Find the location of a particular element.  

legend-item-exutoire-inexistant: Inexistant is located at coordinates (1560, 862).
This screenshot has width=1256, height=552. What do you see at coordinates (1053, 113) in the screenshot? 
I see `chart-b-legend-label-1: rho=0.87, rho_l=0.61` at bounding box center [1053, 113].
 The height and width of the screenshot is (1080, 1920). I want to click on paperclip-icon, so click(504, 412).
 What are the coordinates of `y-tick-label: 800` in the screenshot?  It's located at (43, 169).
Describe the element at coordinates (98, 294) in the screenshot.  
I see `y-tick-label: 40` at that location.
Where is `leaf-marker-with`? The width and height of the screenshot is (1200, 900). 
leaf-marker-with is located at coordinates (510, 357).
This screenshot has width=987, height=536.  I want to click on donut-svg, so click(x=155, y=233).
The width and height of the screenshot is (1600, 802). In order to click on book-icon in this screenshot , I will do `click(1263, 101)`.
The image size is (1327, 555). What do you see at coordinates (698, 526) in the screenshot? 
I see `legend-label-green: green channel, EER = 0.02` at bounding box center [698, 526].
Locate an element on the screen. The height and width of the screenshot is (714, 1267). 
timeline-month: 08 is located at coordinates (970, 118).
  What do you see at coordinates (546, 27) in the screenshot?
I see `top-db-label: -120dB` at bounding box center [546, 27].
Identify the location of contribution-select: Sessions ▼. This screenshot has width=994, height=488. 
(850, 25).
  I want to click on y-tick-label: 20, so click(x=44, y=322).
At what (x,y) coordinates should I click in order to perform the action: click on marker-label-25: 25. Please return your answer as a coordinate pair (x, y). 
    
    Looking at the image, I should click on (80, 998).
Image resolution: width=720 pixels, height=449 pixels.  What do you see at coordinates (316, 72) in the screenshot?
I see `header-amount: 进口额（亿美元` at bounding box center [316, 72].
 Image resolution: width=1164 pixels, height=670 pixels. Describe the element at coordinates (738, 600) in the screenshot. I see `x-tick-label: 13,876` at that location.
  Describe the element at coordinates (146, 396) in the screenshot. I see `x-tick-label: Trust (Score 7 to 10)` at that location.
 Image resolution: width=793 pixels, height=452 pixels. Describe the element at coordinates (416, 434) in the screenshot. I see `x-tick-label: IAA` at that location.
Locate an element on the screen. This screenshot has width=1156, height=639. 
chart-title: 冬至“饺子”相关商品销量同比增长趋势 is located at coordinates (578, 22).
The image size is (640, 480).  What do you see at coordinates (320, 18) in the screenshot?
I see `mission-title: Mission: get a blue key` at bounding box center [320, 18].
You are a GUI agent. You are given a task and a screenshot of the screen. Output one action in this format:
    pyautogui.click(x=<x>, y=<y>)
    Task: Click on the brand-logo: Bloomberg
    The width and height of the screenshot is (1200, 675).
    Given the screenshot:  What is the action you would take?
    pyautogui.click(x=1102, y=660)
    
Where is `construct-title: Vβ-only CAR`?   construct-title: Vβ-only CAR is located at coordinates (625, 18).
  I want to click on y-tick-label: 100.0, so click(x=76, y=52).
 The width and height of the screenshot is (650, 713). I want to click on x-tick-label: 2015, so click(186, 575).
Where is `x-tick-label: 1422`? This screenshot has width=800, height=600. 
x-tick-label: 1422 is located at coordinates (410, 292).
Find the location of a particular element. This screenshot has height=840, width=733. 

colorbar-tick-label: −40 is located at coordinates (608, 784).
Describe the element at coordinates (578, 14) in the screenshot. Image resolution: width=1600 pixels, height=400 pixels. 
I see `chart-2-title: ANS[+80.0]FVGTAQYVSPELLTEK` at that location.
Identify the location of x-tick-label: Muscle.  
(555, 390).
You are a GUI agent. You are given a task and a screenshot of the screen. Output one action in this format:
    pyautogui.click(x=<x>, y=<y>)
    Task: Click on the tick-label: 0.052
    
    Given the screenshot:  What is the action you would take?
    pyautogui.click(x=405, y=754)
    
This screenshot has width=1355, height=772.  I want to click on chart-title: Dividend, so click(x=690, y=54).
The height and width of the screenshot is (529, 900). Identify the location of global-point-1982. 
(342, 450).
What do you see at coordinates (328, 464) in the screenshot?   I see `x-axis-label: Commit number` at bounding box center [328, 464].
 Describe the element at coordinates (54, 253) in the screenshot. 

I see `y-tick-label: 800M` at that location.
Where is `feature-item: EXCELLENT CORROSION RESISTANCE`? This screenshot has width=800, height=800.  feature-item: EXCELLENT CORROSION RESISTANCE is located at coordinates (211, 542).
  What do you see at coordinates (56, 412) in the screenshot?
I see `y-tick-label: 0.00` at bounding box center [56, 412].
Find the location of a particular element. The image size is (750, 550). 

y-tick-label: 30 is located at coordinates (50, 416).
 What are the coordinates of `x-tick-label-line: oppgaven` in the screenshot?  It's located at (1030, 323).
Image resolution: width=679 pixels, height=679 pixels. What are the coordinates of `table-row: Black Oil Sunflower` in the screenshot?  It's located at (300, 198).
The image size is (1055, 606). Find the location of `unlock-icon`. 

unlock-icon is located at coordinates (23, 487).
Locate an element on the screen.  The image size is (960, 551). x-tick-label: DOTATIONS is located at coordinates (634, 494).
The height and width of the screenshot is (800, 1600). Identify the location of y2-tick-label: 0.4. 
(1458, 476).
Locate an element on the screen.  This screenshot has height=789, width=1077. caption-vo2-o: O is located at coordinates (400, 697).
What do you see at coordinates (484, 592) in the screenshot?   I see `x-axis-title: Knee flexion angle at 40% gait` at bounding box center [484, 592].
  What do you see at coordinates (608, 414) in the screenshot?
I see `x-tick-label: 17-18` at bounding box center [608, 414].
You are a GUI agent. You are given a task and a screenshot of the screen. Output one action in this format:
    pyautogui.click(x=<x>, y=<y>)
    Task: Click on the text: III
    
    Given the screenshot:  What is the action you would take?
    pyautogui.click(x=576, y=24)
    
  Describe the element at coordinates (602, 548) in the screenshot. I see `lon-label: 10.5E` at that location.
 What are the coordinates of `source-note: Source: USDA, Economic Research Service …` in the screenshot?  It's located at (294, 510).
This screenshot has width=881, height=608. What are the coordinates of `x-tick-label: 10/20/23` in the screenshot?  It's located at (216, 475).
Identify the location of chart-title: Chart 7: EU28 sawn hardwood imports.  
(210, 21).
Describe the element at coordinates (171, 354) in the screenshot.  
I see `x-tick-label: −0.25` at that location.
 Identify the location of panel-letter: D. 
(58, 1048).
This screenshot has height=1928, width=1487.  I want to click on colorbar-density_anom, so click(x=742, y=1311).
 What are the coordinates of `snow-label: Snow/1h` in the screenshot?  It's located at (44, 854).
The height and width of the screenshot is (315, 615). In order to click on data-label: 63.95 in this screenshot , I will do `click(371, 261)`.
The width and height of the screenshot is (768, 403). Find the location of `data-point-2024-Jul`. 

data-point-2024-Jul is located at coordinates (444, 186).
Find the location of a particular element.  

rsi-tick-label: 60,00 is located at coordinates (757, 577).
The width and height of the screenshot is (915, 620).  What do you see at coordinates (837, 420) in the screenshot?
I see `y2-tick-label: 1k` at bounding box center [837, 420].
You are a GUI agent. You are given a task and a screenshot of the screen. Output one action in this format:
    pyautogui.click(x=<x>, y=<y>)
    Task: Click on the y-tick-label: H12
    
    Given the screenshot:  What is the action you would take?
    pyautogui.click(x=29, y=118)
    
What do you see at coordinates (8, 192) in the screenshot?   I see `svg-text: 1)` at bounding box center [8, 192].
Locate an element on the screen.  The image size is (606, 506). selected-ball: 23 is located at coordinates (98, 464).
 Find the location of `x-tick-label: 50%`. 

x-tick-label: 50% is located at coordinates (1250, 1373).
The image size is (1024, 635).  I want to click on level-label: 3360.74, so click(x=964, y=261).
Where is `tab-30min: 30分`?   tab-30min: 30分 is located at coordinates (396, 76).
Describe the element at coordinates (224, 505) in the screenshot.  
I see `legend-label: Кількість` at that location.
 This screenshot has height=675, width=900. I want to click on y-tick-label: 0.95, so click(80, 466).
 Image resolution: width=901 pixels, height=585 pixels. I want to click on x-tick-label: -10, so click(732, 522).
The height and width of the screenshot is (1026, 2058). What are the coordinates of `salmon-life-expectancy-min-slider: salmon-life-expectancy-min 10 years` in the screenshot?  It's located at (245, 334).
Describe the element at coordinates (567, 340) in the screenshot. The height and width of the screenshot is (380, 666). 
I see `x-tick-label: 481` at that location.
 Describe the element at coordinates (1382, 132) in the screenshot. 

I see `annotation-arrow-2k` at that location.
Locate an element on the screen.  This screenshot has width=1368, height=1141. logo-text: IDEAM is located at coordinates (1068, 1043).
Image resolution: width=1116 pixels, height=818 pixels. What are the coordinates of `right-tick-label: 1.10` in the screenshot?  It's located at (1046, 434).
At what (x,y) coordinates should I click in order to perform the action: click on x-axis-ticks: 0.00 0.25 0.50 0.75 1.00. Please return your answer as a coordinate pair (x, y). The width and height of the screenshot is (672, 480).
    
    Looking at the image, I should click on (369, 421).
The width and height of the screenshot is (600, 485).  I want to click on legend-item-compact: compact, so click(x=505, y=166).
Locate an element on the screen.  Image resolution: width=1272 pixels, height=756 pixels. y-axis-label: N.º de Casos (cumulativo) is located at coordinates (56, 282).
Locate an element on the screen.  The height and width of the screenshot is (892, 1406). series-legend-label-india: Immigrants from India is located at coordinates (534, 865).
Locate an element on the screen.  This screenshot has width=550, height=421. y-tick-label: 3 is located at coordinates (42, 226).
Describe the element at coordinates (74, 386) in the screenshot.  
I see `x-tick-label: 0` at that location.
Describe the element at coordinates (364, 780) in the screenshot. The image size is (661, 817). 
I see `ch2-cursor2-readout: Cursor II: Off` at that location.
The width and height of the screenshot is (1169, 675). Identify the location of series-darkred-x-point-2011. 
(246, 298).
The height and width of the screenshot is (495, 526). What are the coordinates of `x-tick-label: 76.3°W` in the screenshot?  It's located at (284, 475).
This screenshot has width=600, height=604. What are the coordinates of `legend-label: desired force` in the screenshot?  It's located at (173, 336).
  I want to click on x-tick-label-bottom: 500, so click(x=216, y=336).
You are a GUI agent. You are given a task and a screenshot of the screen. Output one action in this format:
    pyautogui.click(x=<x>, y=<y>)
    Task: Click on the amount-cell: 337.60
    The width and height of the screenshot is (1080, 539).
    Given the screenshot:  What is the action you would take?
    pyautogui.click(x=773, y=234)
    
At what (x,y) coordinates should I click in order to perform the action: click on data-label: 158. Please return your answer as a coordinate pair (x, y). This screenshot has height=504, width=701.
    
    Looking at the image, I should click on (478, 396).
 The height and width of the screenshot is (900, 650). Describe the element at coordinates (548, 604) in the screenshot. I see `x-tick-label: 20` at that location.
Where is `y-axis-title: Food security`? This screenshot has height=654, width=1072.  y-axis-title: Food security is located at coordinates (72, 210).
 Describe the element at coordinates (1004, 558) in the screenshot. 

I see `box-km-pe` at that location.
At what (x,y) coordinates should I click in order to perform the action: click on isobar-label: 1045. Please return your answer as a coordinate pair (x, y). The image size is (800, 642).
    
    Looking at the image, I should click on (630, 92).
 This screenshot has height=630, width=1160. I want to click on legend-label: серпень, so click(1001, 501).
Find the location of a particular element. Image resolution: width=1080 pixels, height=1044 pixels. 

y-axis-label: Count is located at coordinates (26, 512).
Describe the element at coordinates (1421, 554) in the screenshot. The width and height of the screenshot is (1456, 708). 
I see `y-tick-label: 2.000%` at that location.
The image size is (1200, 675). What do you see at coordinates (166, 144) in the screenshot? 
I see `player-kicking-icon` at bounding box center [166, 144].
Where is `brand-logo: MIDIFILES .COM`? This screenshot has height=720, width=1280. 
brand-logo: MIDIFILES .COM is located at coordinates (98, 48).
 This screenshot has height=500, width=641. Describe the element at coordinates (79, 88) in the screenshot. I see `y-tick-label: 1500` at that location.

*What is required*
Collect every line above that contains the string "leaf", treating uppercase and lowercase as distinct.

*Solution for this problem*
Where is `leaf-marker-with`? The width and height of the screenshot is (1200, 900). 
leaf-marker-with is located at coordinates (510, 357).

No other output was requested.